Por contraste, se pone de manifiesto la importancia trascendental de evitar el aburguesamiento en el trabajo, la visión humana plana, pegada a la tierra, de dos dimensiones 339, la rutina, la falta de rectitud de intención y el ansia de satisfacciones humanas.
No os podéis entibiar: la profesión u oficio es el ámbito natural de nuestro apostolado y, por tanto, el punto de encuentro constante con Dios, el terreno para nuestro diálogo divino y para nuestra lucha interior. Revelaría un síntoma indudable de tibieza que nuestro trabajo ordinario se transformara en campo para satisfacciones de afirmación personal, de influjo a lo humano, de mundano progreso 340.
10. Una batalla de paz y de amor. El reino de Cristo no se queda en la intimidad de la propia alma. Debe extenderse a la entera sociedad y necesariamente ha de contrastar con las manifestaciones del pecado. "No penséis que he venido a traer la paz a la tierra. No he venido a traer la paz sino la espada. Pues he venido a enfrentar al hombre contra su padre, a la hija contra su madre y a la nuera contra su suegra. Y los enemigos del hombre serán los de su misma casa" (Mt 10, 34-36). "¿Pensáis que he venido a traer paz a la tierra? No, os digo, sino división. Pues desde ahora, habrá cinco en una casa divididos: tres contra dos y dos contra tres" (Lc 12, 51-52). La naturalidad cristiana pide que no se oculte la propia vida de fe para evitar a toda costa ese choque, porque Dios cuenta con él 341.

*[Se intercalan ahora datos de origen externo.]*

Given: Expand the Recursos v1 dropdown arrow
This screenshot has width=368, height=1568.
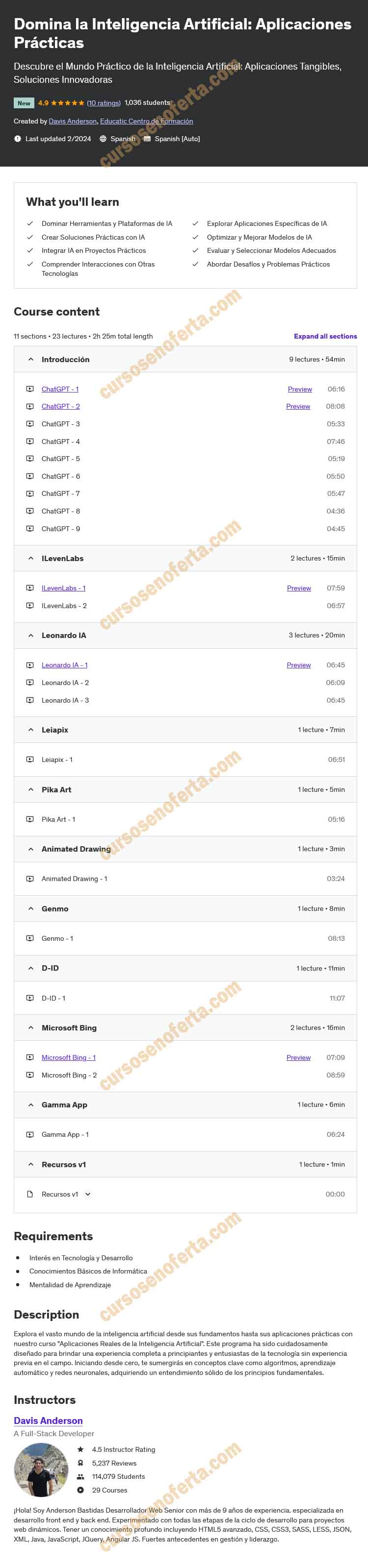Looking at the screenshot, I should point(88,1194).
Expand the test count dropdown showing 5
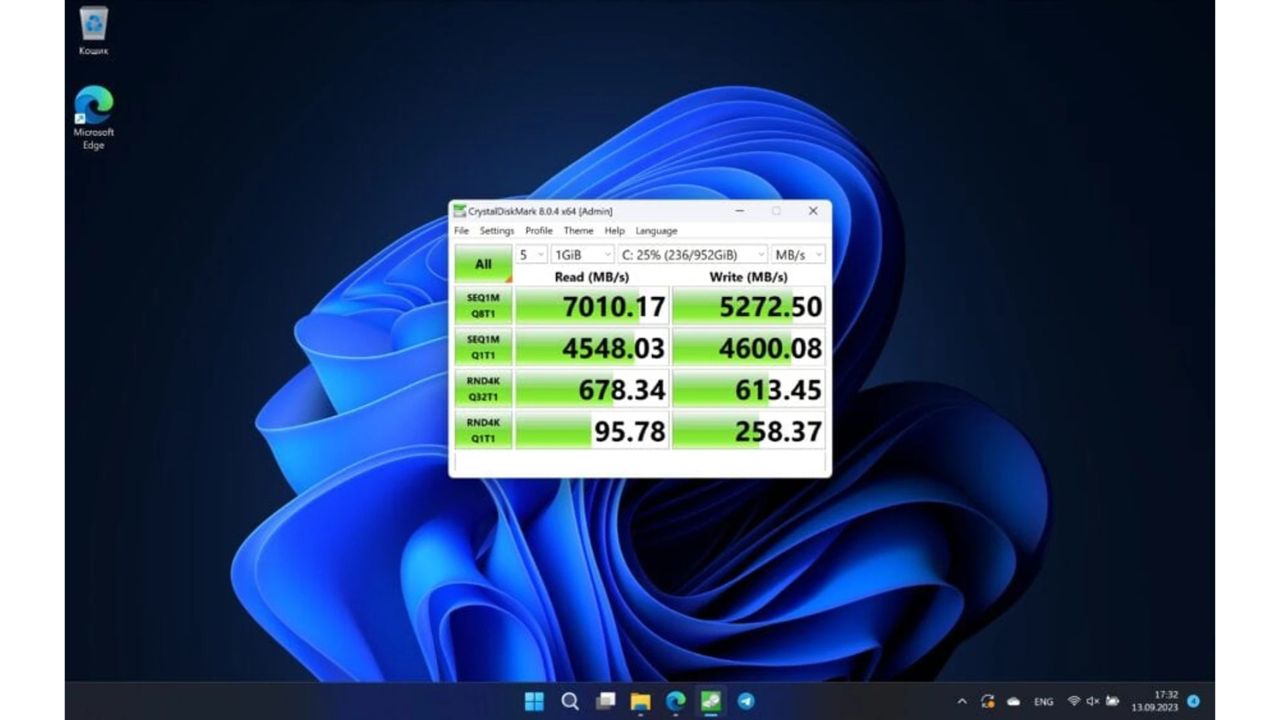The width and height of the screenshot is (1280, 720). coord(531,255)
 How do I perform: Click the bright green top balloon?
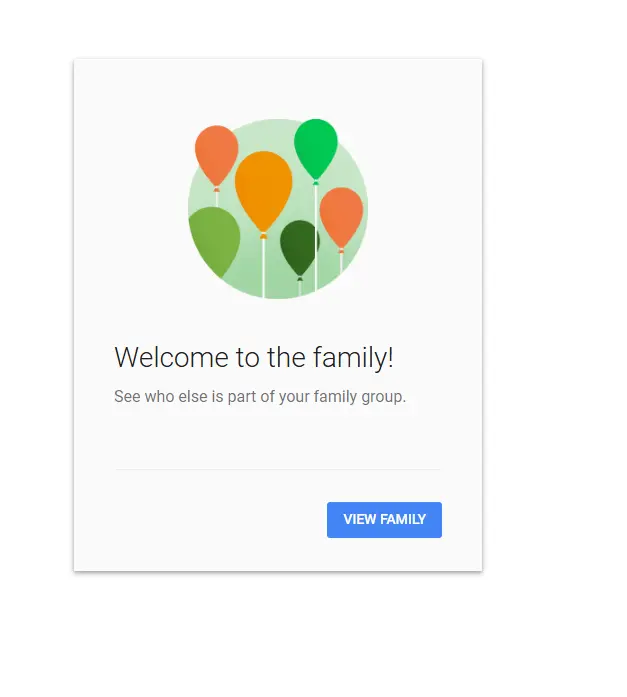click(315, 148)
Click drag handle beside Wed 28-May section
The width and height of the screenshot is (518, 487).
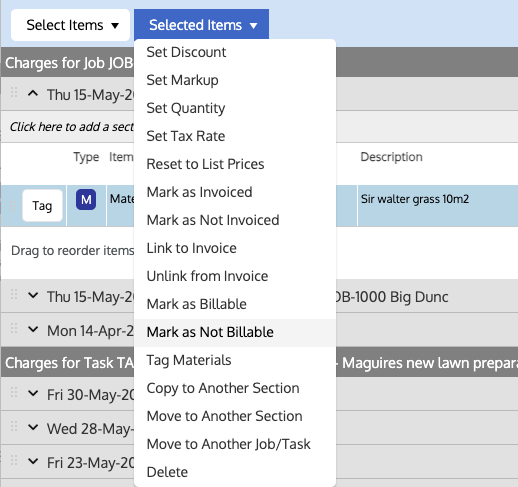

La meditación frecuente del Salmo 2, que san Josemaría recomendaba, es una gran ayuda para profundizar en el reinado de Cristo que han de establecer los hijos de Dios. Ese reinado es el mayor bien para la sociedad, pero –como hace ver el Salmo– exige lucha, pues hay que contar con la oposición de quienes lo rechazan y confiar en la ayuda divina.
Por todos los caminos de la tierra nos quiere el Señor, sembrando la semilla de la comprensión, de la caridad, del perdón: in hoc pulcherrimo caritatis bello, en esta hermosísima guerra de amor, de disculpa y de paz 342.
Las siguientes palabras completan el sentido de esta idea:
Sin espíritu belicoso ni agresivo, in hoc pulcherrimo caritatis bello, con una comprensión que acoge a todos y colabora con todos los hombres de buena voluntad –también, sin transigir con los errores que profesan, con los que no conocen o no aman a Jesucristo–, no olvidéis que el Señor dijo: no penséis que he venido a poner paz en la tierra; no vine a poner paz, sino espada (Mt 10, 34). Es muy fácil prestar atención sólo a la mansedumbre de Jesús y orillar –porque estorban a la comodidad y al conformismo– sus palabras, divinas también, con las que nos aguijonea para que nos compliquemos la vida 343.
La conclusión más importante es que el reinado de Cristo en la sociedad exige que los hijos de Dios quieran ser santos en el lugar donde cada uno se encuentra. Recordemos un texto, citado antes parcialmente:
Un secreto. –Un secreto, a voces: estas crisis mundiales son crisis de santos. –Dios quiere un puñado de hombres "suyos" en cada actividad humana. –Después... "pax Christi in regno Christi" –la paz de Cristo en el reino de Cristo 344.